| Directive |
Repeat the rows verbatim, beginning at the line that contains "Select the Ultra-Light Build mod entry" and continuing through the last of the rows. Leave the pictures out.

| Supplied entries |
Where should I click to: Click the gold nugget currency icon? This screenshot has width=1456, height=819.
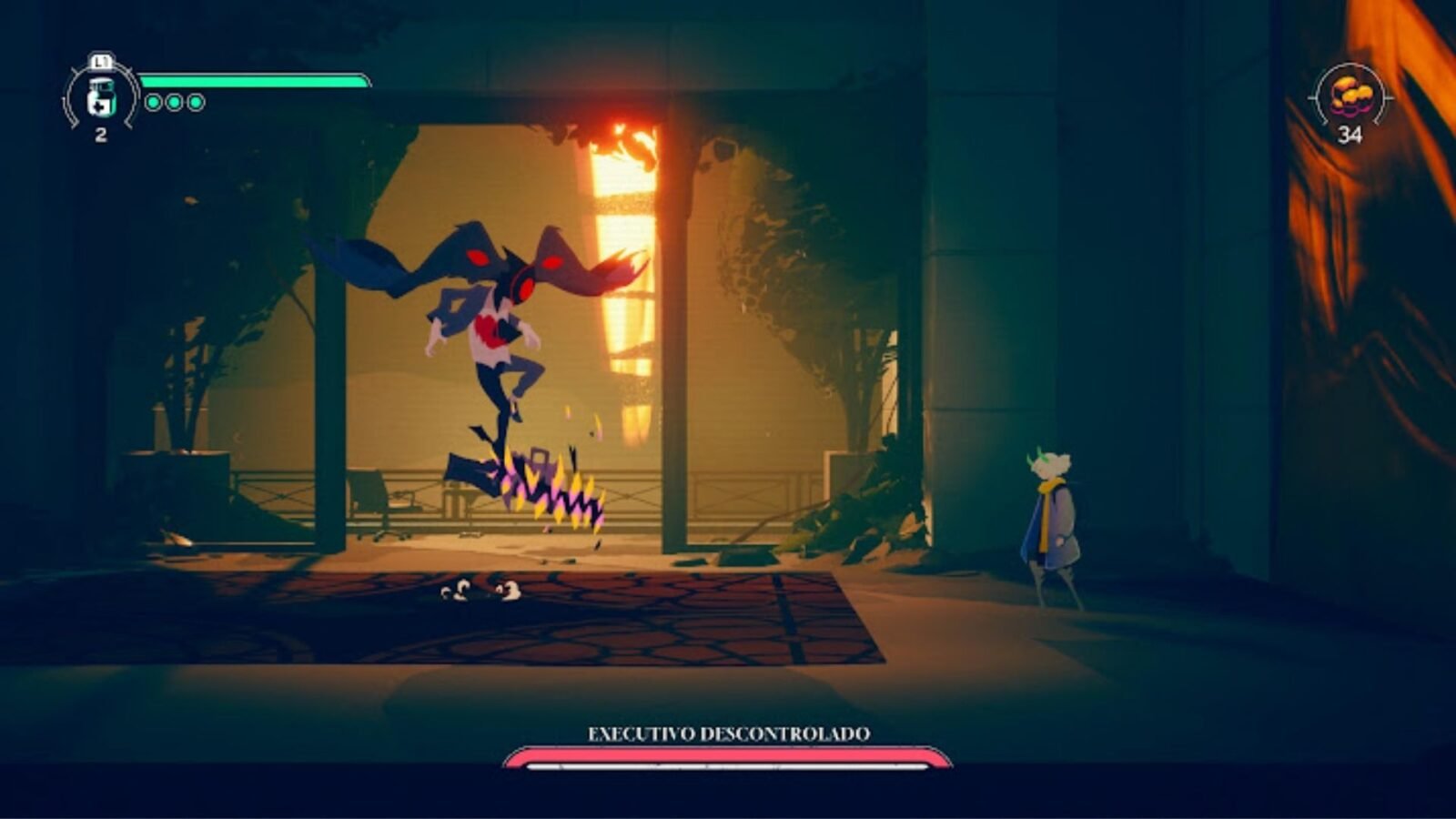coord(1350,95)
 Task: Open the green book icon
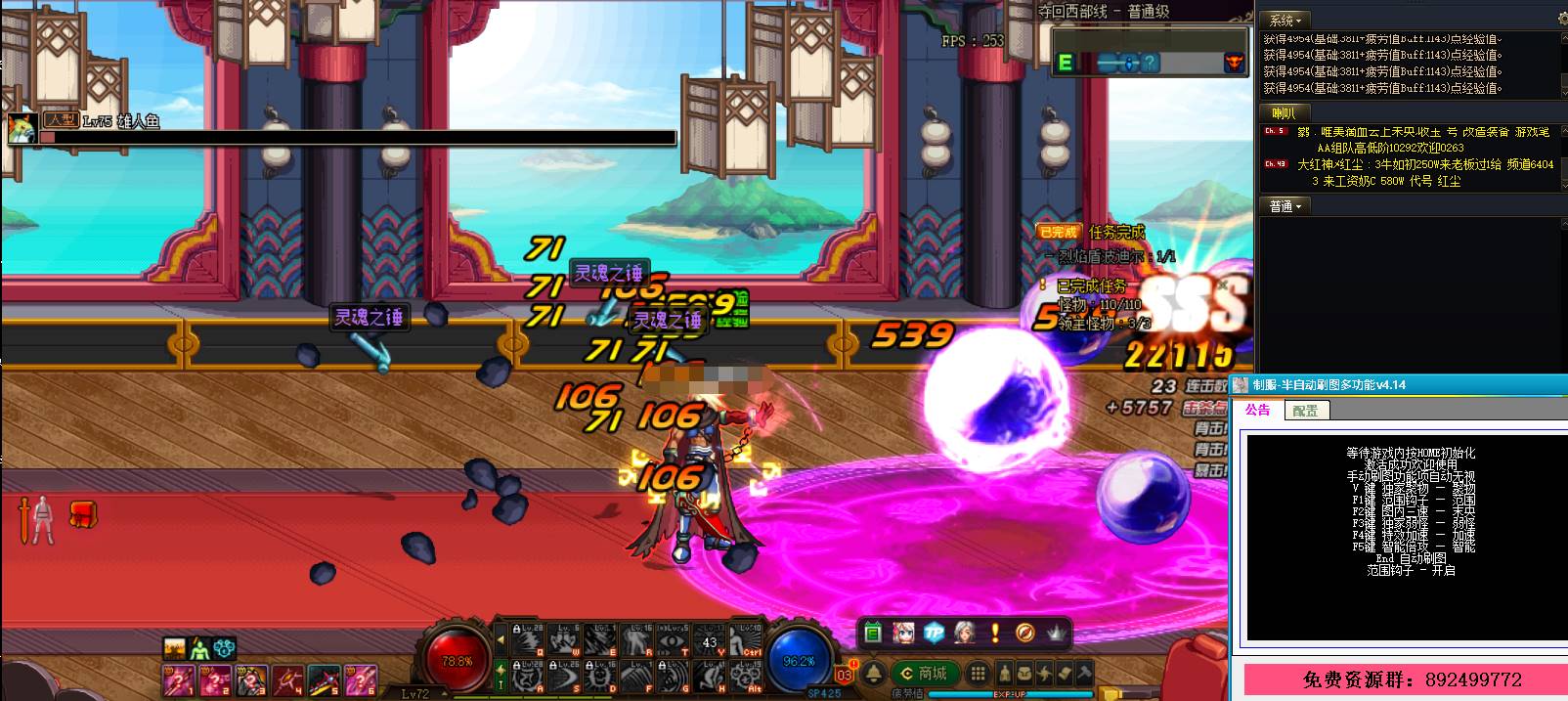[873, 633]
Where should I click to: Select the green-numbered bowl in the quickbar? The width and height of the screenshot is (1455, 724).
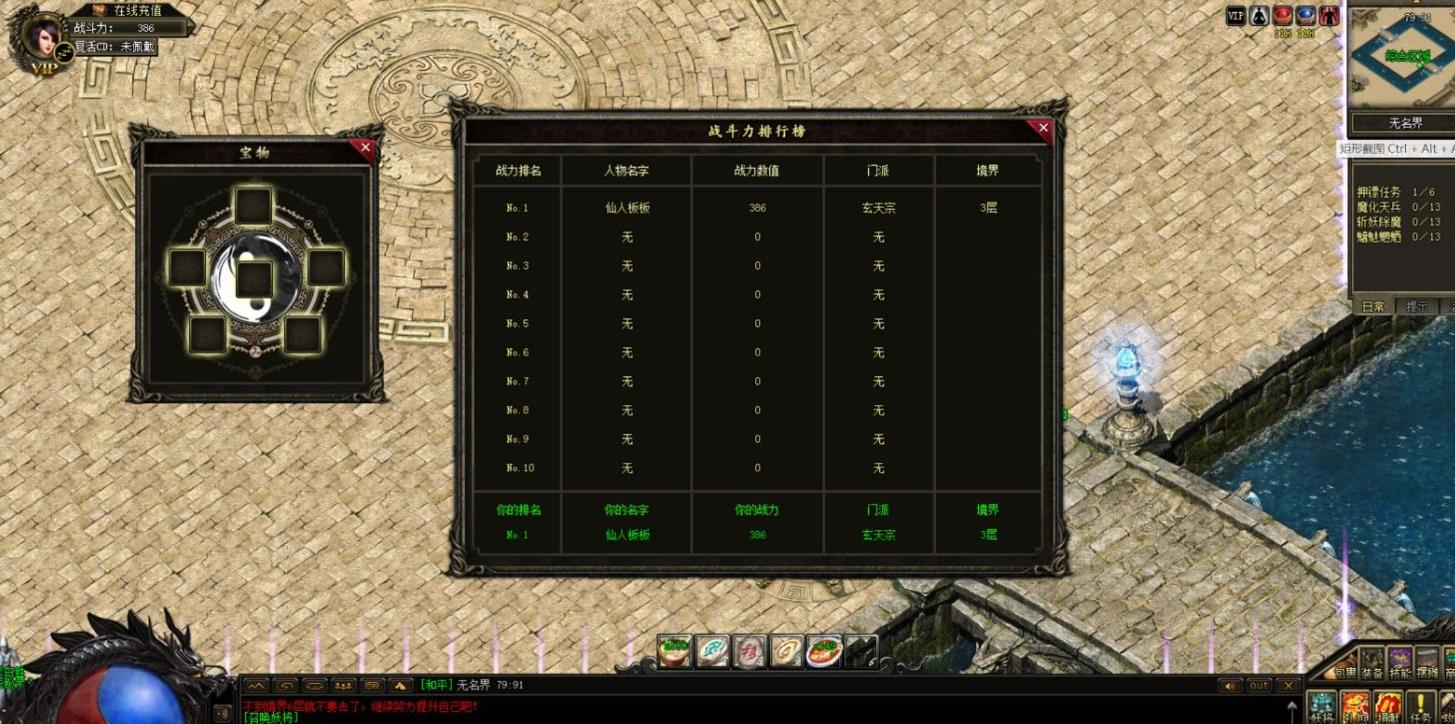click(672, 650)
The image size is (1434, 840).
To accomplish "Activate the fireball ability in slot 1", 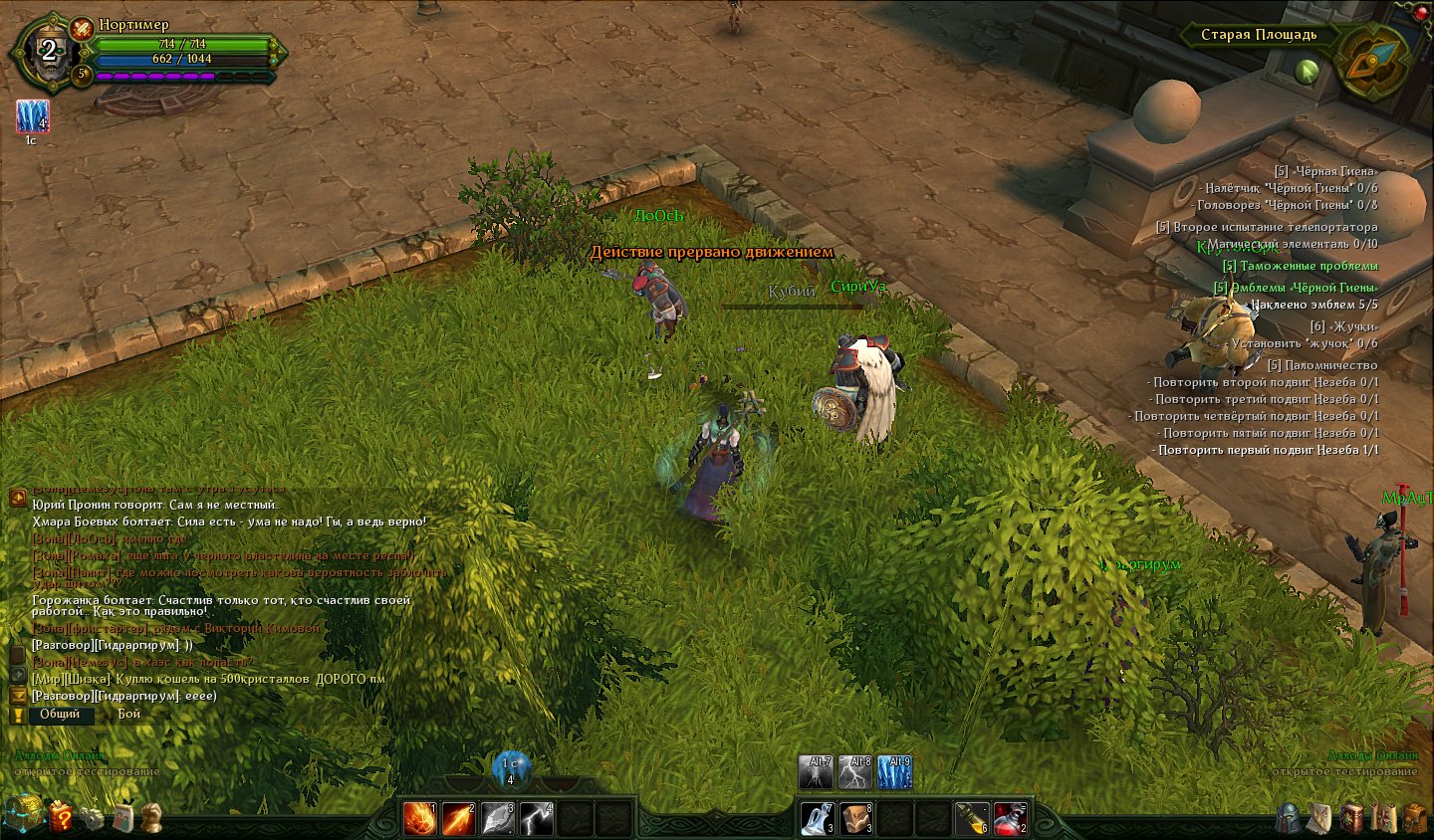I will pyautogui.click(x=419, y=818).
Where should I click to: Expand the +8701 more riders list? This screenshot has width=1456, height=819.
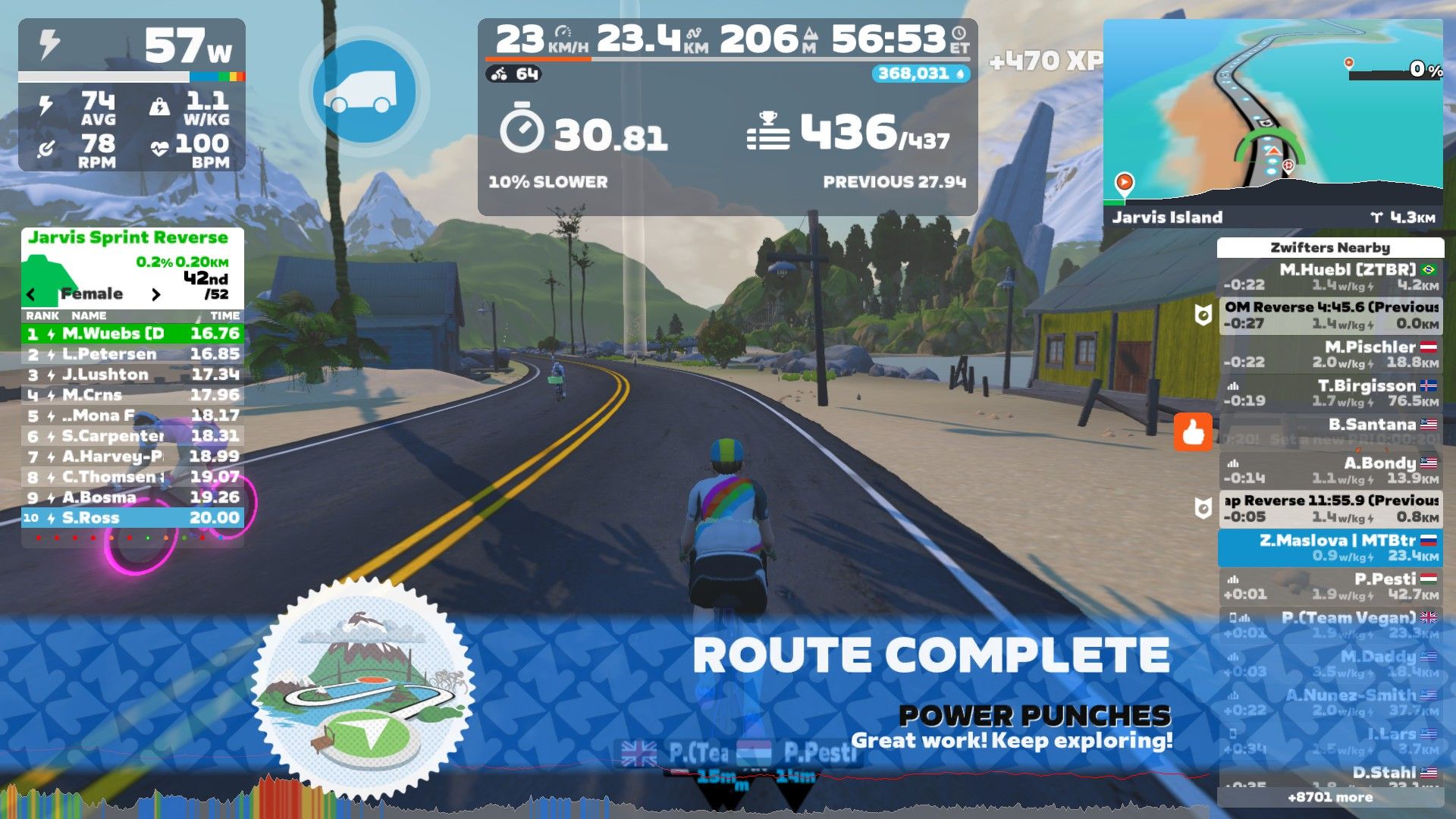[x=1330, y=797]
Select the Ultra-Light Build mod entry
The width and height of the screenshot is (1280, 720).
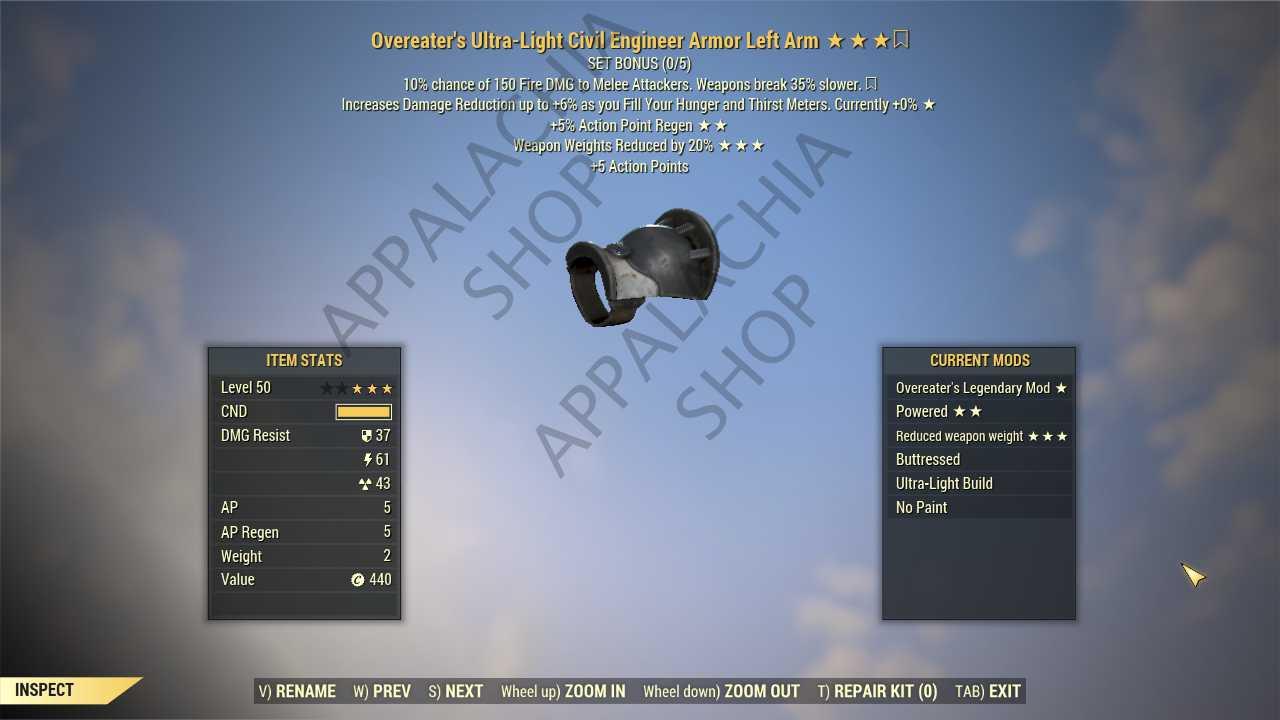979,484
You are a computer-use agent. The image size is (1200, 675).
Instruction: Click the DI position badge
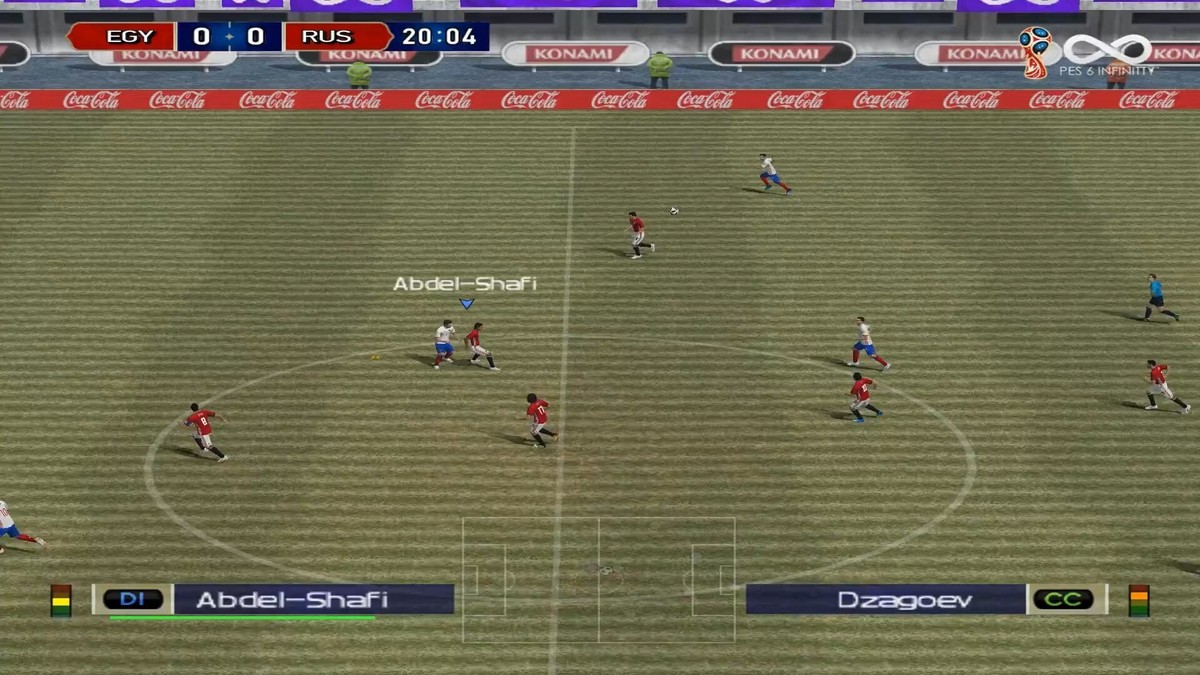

| Exercise answer |
Select the Ultra-Light Build mod entry
The width and height of the screenshot is (1280, 720).
979,484
You are a computer-use agent. The image size is (1200, 675).
Instruction: Click the DI position badge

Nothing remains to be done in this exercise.